But National Review's David Frum exercises caution:

"I have an uneasy feeling that the conservative press may have overhyped this story about Nancy Pelosi's airplane request. If she really and truly did ask for her own personal Boeing 757, as many stories and much radio commentary have implied , well yes obviously that would be a huge scandal. But I keep being struck by the exact phrase in these articles: that she asked for 'access' to a a transcontinental plane. If she asked only that she get similar transport to that which was provided to Speaker Hastert, but with larger fuel capacity that could take her nonstop across the continent (ie, the military equivalent of a Gulfstream G-IV ), then that's a very different matter . . .

"My own personal view, for what it's worth, is that the security protections for most US leaders - including the president - have by now vastly come to exceed what can be justified by any plausible cost-benefit analysis.

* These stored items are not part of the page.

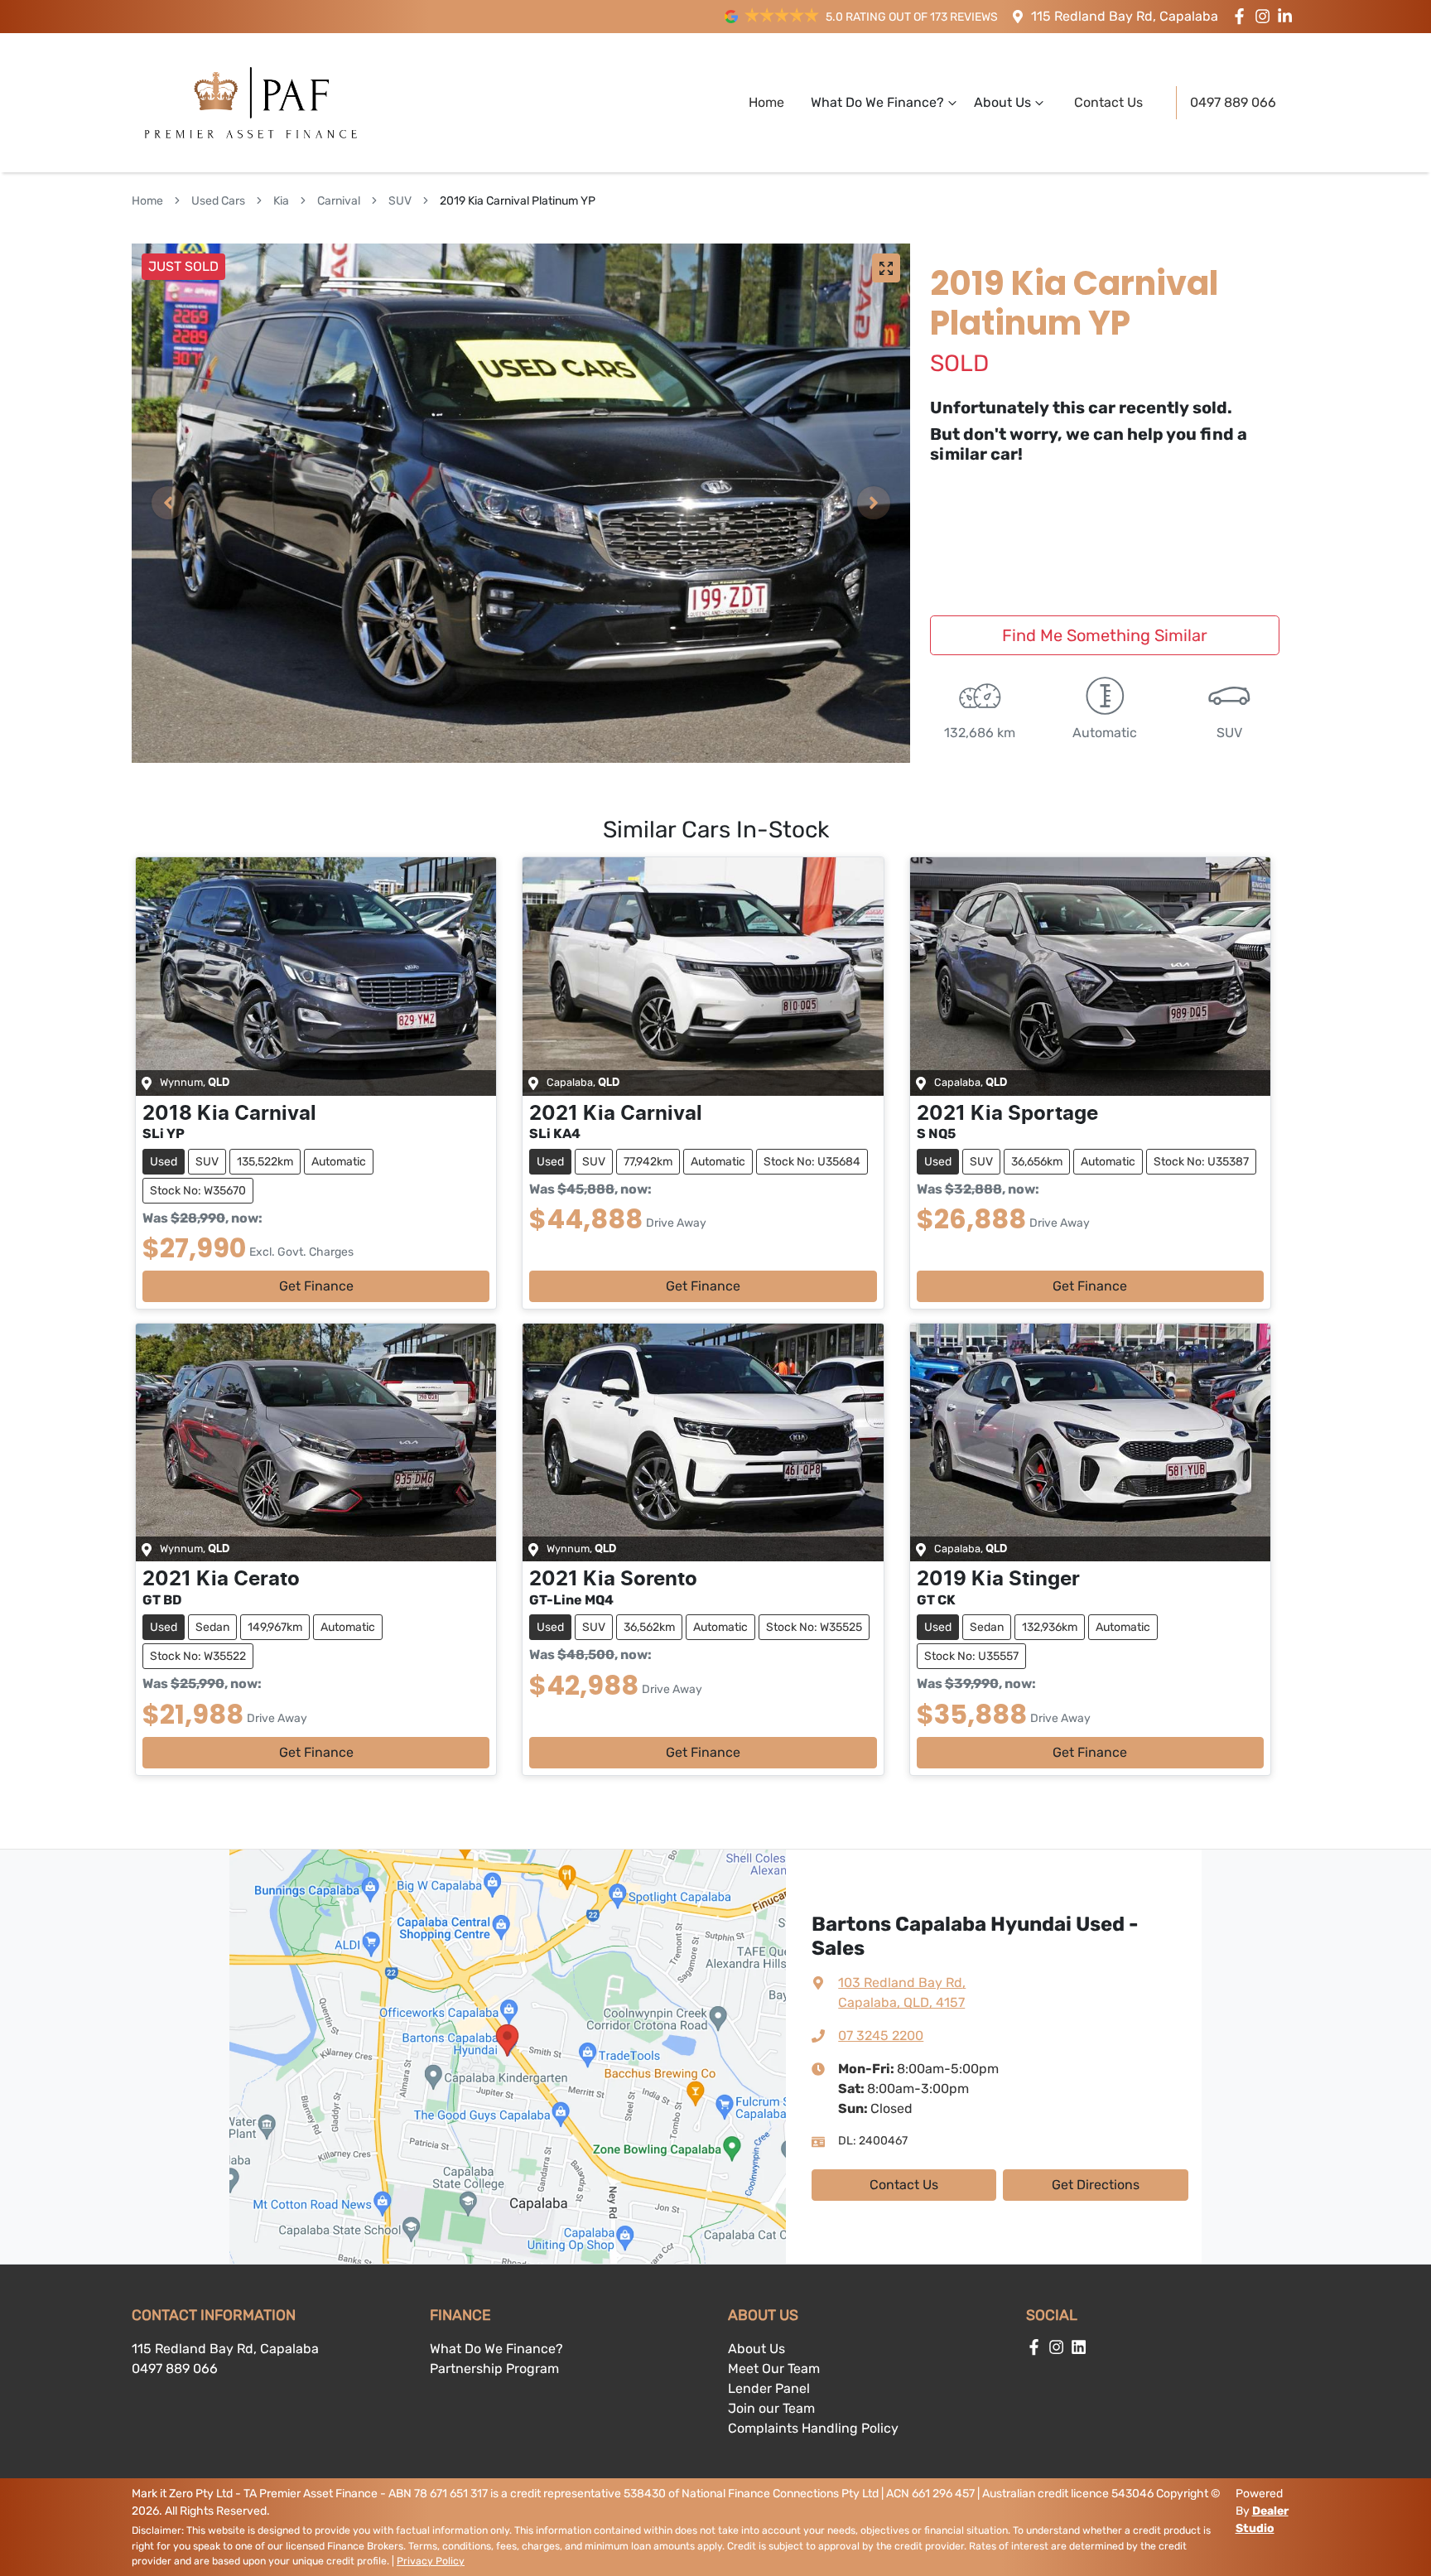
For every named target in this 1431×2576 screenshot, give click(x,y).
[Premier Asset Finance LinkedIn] (1288, 16)
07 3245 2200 (880, 2035)
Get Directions (1096, 2184)
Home (766, 102)
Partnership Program (494, 2368)
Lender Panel (769, 2388)
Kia (281, 201)
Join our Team (771, 2408)
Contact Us (1108, 102)
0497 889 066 (1233, 102)
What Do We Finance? (877, 102)
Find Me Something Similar (1104, 635)
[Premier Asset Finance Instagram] (1266, 16)
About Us (1002, 102)
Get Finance (316, 1286)
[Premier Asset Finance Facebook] (1242, 16)
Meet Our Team (774, 2368)
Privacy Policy (431, 2561)
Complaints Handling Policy (813, 2428)
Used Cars (218, 201)
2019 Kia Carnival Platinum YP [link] (517, 201)
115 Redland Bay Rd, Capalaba (1124, 16)
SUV (400, 201)
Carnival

Americans keep buying tiny additional increments of security for their leaders at ever more exorbitant marginal cost.

"And I do suspect that politicians - Republicans as well as Democrats - exploit this security-mindedness for their own comfort and convenience. Does the Speaker of the House really and truly need to be in secure contact with the Capitol at all times? I wonder. And if the Speaker truly does need to be in constant contact, still - why does that require a plane that can fly cross-country without refueling? Does the communications equipment not work when the plane is on the ground?

But those are very different questions - and that's a very different topic - from the Marie Antoinette angle being played up."

I've got the latest on the brouhaha over the Edwards bloggers:

Former senator John Edwards said yesterday that while he is offended by some inflammatory remarks written by two bloggers before he hired them for his presidential campaign, he is keeping them on anyway.

As The Washington Post reported Monday, Amanda Marcotte wrote of the Duke rape case: "Can't a few white boys sexually assault a black woman anymore without people getting all wound up about it? So unfair."